Configuring AI-Powered ACW Autofill
Updated
ACW - An Overview
After Call Work (ACW) refers to the tasks that agents perform once a customer interaction ends. This typically includes entering call details, selecting appropriate dispositions, logging follow-ups, and completing form-based documentation.
AI-Powered ACW Autofill
Note: Access to this feature is controlled by the dynamic property.
To enable this feature in your environment, contact your Success Manager. Alternatively, you can submit a request at tickets@sprinklr.com.
The AI-Powered ACW Autofill feature uses AI to automatically fill ACW forms using information extracted from the call transcript.
This includes:
Disposition
Sub-disposition
ACW Form Fields
Additional screen components relevant to your business use case
Agents will have the ability to review and edit the AI-generated responses before submission.
Feature Scope
Automation applies only to post-call ACW.
The interface covered is a single-screen ACW form.
Benefits
This table lists the benefits of using this feature:
Benefit | Description |
Time Efficiency | Significantly reduces ACW time, allowing agents to move to the next call faster |
Accuracy | Improves data quality by minimizing manual entry errors |
Productivity | Enables agents to focus on high-value interactions instead of form-filling |
Consistency | Ensures standardization across agent-submitted data |
Configure ACW Autofill
Perform the following steps to configure the ACW Autofill.
1. AI Provider and Model Setup
Navigate to AI+ Studio from All Settings → Manage Workspace → AI+ Studio.
Select Provider and Model Settings to perform the provider and model configuration. In most cases, common providers and models are already pre-configured and available for use.
Click + Add Provider to add an AI provider (example, OpenAI, Anthropic, Google) in AI+ Studio. The Select Generative AI Provider dialog is displayed.

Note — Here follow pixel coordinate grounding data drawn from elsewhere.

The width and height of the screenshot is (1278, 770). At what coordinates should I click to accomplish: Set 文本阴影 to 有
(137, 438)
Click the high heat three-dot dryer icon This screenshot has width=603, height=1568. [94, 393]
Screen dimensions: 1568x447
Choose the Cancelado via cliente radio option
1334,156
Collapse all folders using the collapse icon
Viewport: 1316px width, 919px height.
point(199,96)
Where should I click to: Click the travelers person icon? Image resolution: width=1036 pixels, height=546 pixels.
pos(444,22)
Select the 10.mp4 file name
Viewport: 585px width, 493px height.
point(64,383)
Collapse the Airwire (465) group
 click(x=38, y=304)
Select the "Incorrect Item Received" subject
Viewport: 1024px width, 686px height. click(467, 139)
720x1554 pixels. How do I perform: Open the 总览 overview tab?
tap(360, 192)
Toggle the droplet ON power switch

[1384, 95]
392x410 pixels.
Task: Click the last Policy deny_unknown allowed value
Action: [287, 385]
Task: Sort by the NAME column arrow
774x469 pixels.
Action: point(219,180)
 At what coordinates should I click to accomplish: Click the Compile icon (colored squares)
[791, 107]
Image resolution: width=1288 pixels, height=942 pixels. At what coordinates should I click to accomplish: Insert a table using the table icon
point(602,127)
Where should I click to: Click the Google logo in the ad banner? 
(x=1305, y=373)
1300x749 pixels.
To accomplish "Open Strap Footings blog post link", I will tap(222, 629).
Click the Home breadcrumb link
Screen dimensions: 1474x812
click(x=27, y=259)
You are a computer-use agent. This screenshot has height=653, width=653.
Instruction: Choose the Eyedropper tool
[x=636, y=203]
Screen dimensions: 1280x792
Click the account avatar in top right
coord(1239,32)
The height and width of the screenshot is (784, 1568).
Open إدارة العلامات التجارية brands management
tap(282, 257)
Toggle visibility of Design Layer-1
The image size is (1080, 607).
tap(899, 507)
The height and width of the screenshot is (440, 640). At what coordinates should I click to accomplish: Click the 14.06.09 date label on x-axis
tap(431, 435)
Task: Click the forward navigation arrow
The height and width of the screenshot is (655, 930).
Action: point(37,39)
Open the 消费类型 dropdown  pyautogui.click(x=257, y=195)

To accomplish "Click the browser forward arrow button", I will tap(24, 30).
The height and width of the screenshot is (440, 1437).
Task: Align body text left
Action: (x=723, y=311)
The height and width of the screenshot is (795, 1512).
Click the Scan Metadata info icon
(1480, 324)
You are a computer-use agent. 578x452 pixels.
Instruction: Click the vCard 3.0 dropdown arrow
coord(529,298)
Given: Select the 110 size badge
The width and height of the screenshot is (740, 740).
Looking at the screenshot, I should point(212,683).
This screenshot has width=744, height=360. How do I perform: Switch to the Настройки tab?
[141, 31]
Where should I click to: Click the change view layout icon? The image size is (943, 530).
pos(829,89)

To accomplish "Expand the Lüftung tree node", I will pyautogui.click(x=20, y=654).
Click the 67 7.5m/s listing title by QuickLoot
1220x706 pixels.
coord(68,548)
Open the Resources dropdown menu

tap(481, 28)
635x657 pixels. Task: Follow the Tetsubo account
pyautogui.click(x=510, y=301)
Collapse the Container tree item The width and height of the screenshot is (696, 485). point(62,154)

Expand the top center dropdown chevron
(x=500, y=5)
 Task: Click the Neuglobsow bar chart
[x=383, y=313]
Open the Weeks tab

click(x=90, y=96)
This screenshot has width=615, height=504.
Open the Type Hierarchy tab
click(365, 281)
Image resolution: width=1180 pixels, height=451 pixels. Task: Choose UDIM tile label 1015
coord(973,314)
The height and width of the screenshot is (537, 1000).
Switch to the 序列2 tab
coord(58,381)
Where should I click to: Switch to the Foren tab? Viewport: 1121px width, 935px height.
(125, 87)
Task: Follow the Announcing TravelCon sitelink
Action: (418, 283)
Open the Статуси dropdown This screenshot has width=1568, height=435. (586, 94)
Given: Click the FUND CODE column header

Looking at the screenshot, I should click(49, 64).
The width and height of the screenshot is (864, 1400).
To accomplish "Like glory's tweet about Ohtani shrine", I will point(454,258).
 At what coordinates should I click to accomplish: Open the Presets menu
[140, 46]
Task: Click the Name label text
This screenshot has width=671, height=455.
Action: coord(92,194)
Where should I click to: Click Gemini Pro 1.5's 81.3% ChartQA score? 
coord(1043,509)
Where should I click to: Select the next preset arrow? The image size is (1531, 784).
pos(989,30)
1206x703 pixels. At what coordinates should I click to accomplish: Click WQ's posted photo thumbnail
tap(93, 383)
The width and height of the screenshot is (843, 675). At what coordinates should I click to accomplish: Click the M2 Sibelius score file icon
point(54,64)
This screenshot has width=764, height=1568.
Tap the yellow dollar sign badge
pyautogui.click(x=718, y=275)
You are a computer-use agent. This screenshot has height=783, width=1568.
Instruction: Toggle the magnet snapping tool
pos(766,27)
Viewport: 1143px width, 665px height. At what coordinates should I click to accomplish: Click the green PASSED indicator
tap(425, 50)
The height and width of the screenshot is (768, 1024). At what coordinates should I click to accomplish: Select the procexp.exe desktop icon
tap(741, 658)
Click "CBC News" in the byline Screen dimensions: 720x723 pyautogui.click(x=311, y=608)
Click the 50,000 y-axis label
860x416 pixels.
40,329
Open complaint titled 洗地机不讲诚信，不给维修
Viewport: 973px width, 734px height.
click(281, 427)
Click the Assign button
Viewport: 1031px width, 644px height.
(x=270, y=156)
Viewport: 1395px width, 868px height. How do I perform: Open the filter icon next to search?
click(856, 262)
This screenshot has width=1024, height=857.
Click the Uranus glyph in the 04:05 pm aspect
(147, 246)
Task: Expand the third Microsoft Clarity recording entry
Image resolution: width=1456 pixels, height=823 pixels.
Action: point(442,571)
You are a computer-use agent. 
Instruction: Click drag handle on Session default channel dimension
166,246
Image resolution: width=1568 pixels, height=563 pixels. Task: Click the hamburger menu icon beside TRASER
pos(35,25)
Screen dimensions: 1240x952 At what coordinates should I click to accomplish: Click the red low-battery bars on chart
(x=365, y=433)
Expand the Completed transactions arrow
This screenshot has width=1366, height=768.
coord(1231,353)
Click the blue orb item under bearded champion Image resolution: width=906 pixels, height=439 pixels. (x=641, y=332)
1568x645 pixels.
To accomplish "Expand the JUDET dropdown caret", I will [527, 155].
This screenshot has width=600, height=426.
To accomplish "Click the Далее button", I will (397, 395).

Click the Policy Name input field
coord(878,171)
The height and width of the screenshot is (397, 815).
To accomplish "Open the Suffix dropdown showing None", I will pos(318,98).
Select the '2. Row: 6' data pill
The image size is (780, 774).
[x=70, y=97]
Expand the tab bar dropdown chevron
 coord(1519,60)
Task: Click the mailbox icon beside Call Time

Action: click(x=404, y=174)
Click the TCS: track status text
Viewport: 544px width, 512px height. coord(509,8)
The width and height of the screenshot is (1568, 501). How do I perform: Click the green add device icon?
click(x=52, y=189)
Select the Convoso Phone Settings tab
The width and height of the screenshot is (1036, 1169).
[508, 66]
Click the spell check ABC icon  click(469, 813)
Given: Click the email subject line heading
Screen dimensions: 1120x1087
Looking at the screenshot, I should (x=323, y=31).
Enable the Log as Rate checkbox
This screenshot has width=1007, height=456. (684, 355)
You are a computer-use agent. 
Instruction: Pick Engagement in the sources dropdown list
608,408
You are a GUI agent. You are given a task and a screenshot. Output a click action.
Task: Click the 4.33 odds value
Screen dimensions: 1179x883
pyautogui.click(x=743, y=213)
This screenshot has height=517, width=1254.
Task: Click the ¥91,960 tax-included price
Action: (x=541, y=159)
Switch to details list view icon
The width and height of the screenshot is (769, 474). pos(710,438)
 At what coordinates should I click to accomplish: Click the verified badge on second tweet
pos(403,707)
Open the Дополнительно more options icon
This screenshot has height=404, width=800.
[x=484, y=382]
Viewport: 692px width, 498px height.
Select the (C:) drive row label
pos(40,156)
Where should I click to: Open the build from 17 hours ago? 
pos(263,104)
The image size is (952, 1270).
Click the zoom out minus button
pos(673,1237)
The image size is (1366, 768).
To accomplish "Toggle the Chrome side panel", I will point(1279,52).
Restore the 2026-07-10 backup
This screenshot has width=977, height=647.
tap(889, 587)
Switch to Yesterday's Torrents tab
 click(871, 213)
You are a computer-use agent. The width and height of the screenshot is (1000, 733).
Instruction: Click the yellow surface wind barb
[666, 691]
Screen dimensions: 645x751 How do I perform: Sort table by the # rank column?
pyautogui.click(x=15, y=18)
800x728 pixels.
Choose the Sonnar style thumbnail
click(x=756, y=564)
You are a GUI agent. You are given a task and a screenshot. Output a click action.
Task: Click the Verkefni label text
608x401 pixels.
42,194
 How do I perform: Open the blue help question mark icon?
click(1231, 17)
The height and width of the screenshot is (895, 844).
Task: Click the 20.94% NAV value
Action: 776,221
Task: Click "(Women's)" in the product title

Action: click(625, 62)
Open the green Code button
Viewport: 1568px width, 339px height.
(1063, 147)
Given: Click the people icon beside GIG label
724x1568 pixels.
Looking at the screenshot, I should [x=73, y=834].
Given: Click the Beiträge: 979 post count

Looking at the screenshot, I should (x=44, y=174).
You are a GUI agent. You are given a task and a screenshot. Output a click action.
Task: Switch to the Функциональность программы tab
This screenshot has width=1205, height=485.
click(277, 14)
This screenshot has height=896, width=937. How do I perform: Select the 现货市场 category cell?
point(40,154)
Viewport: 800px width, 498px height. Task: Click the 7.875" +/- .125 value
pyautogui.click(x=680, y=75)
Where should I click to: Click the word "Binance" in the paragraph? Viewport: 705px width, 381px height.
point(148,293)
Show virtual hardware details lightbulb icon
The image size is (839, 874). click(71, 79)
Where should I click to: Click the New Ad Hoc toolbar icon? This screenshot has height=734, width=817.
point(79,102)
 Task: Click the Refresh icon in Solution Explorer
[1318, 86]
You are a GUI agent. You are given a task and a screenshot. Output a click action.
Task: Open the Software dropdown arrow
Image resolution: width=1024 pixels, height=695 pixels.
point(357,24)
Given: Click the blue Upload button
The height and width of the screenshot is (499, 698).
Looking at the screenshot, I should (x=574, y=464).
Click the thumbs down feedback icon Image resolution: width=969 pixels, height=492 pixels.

Select the AI Provider from the Generative AI Provider dropdown and then click Next.
Configure keys and credentials for the selected provider. Add details for appropriate model (for example, GPT-4, Claude, PaLM).
Note: If you require further assistance or have edge-case scenarios, contact the AI+ Studio team for guidance.
2. Prompt Writing in AI+ Studio
Open ACW Pre-fill usecase in AI+ Studio
From AI+ Studio options, navigate to Deploy your Use-Case.
Navigate to Sprinklr Service and then open ACW Pre-fill usecase.
Create a Deployment in AI+ Studio:
Add deployment details such as name, priority, and so on
Apply filters (For example, User ID filters) to control where the deployment applies.
Manage the sharing of this deployment.
Once added, a logic pipeline will open up.
In the logic pipeline, Add a Prompt Node.
Set additional parameters (For example, temperature).
Use placeholders to inject dynamic input like call transcripts.
Write System and User Prompts:
The following are some of the tips and best practices to be followed while writing prompts:
Be clear and specific in instructions.
Always define an output schema (preferably JSON) for easy downstream mapping.
Add guardrails for missing or uncertain data (For example, return null if not found).
Prioritise consistency over creativity.
Test with real transcripts to validate stability.
Ensure to use the following step to include Conversation in the prompt. This is the right way to pass Conversation context. In case the following step is not used, the transcipt will not be passed accurately.
Type @. The list of Resources will be displayed. Select Case, and then select Conversation.
For full platform guidance, refer to AI+ Studio Documentation.
Note: Here is a Sample Prompt that can be used.
3. ACW Screen Integration
Enable AI Autofill toggle in the admin settings for ACW.
Voice Case
Add the created ACW either on the related :
Campaign
Work Queue
Voice Application
Non Voice Case
Ensure the DP is enabled for the partner
Add ACW to the Macro
We can now use this macro from button
ACW will open on 3rd pane of the case
4. Reporting and Monitoring
AI+ Studio offers reporting capabilities to monitor deployment performance. The following image shows ACW Autofill Reporting metrics and dimensions.
The following are the metrics and dimensions available for ACW Autofill Reporting.
Avg. of AI Prefill Accuracy: Percentage match between AI output and final agent submission.
AI prefill Request Time: When request was sent to AI.
AI prefill Response Time: When AI response was received.
AI Prefill Generated & Displayed: Whether AI values were generated and shown to agent.
Is AI Prefill Precise: Whether autofilled values met accuracy thresholds.
AI Prefill Node: Node within ACW where AI Prefill was triggered.